I'll refrain from prolonging the discussion further, and hope that this will soark discussion in the comments section. What do readers think? Is it safe to conclude that the use of Romans 1 as a clobber passage in the modern era is problematic not merely because of contemporary concerns, but because of exegetical considerations internal to the text itself?

 

  • http://www.facebook.com/people/Bob-MacDonald/1043189517 Bob MacDonald

    Yes Romans 1 is a trap. I wrote a series on this in 2008 – and have this lead up to chapter 2 reflecting what I thought in 1998:

    Ten years later, do I still think the trap closes? Yes. And it is confirmed when I read the closing bracket in Romans chapter 14 – why do you judge your brother? The best answer is given by the Grand Inquisitor in The Brothers Karamazov – because the people cannot stand the freedom You have placed them in. That is why we misread Romans. As I noted in a recent comment somewhere, we have no capacity to judge till we have died. (We learn that we have died in Romans 6 and how to make it effective for us in Romans 8.)

  • Jeremy Wales

    As I read it, Paul is certainly mirroring typically Jewish condemnation of Gentile sin in Rom 1, presumably to get the Jewish section of his audience on-side before including them in the condemnation also, so that by Rom 3 it will be clear that the *whole* world, not just lawless Gentiles but also law-hearing Jews, needs rescue by Jesus. The problem with using 2.1 to dissociate Paul from that condemnation, however, is that he clearly *includes* the “Man” who speaks 1.18-32 *in that same* condemnation. Paul does *not* condemn “him” merely for the act of judging itself. He condemns “him” because “he” has committed the *same sins* while *also* judging, which is even worse (see 2.2-3 etc.). So it is clear that Paul agrees with the condemnation of sins described in 1.18-32. Indeed, his argument in Rom 2 depends on it.

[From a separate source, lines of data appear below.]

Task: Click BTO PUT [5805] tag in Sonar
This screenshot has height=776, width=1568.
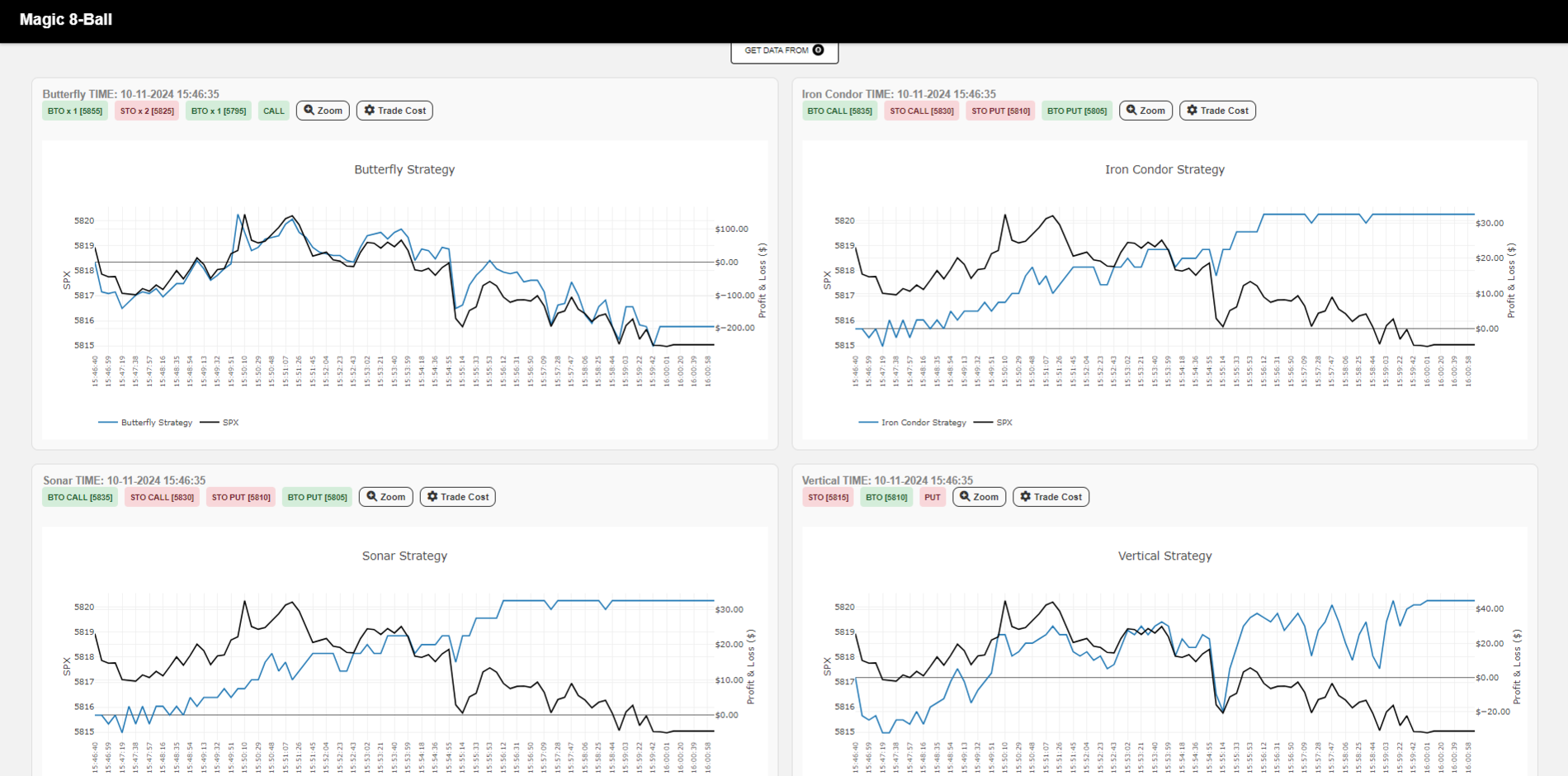Action: [317, 497]
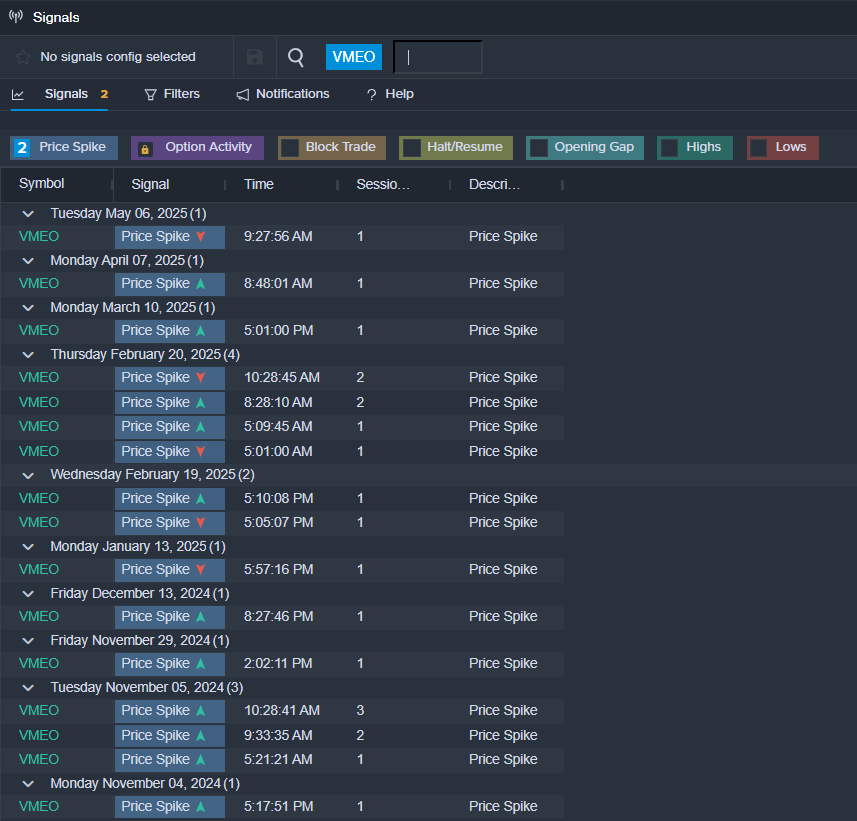Toggle the Halt/Resume signal checkbox
This screenshot has width=857, height=821.
[411, 148]

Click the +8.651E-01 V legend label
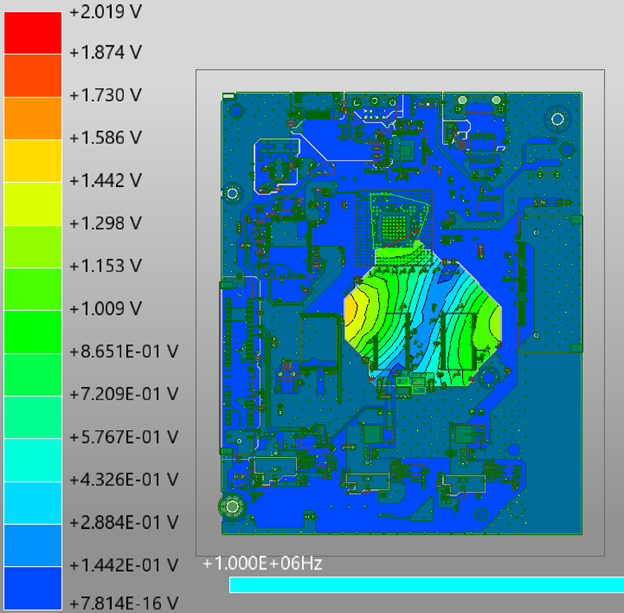tap(123, 351)
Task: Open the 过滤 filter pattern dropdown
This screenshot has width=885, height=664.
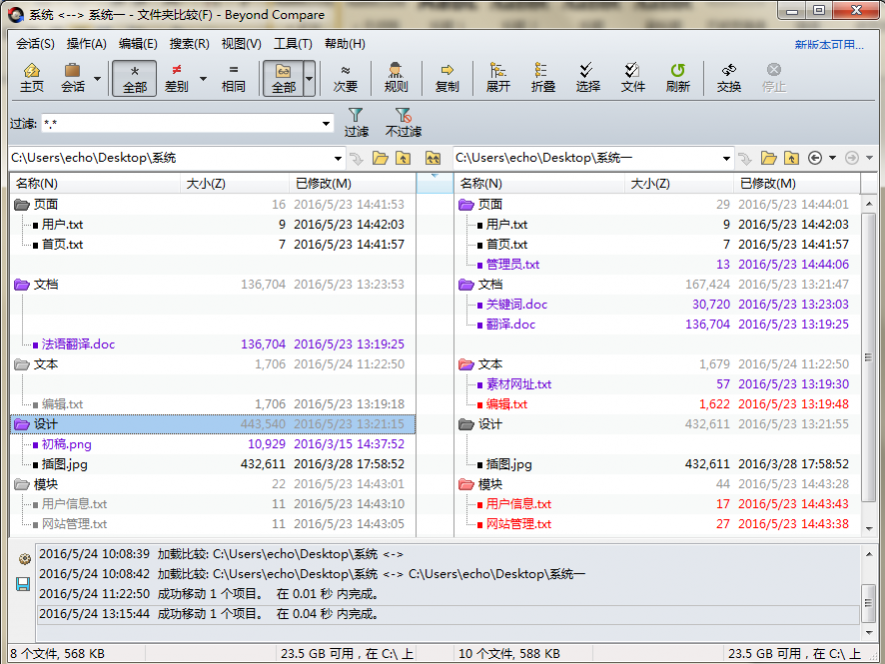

  • http://twitter.com/JeremiahBailey Jeremiah Bailey

    Campbell deals with this in Deliverance of God

  • http://www.facebook.com/brettongarcia Bretton Garcia

    It’s sometimes said that much of the Bible is written as a rabbinical debate; two voices in opposition, each advocating a different theological position. In this case, one voice is for a stern moralism, while the other voice is against it, and against judgmentalism in general. These may be actual debates of live persons – and/or one commentary/marginalia theme vs. a counter response.

    “Who are you O man” interestingly, begins to invoke some conscious awareness, by authors of the Bible, of an all-too- human (rabbinic?) origin to much of the Bible. As we begin to see two quarreling individuals here. As the authors of the Bible. One wondering who the man was, that wrote the earlier condemnation.

    The Bible sometimes alluded to the human element in (and possible origin of) our holy texts: “what is man that you are mindful of him?”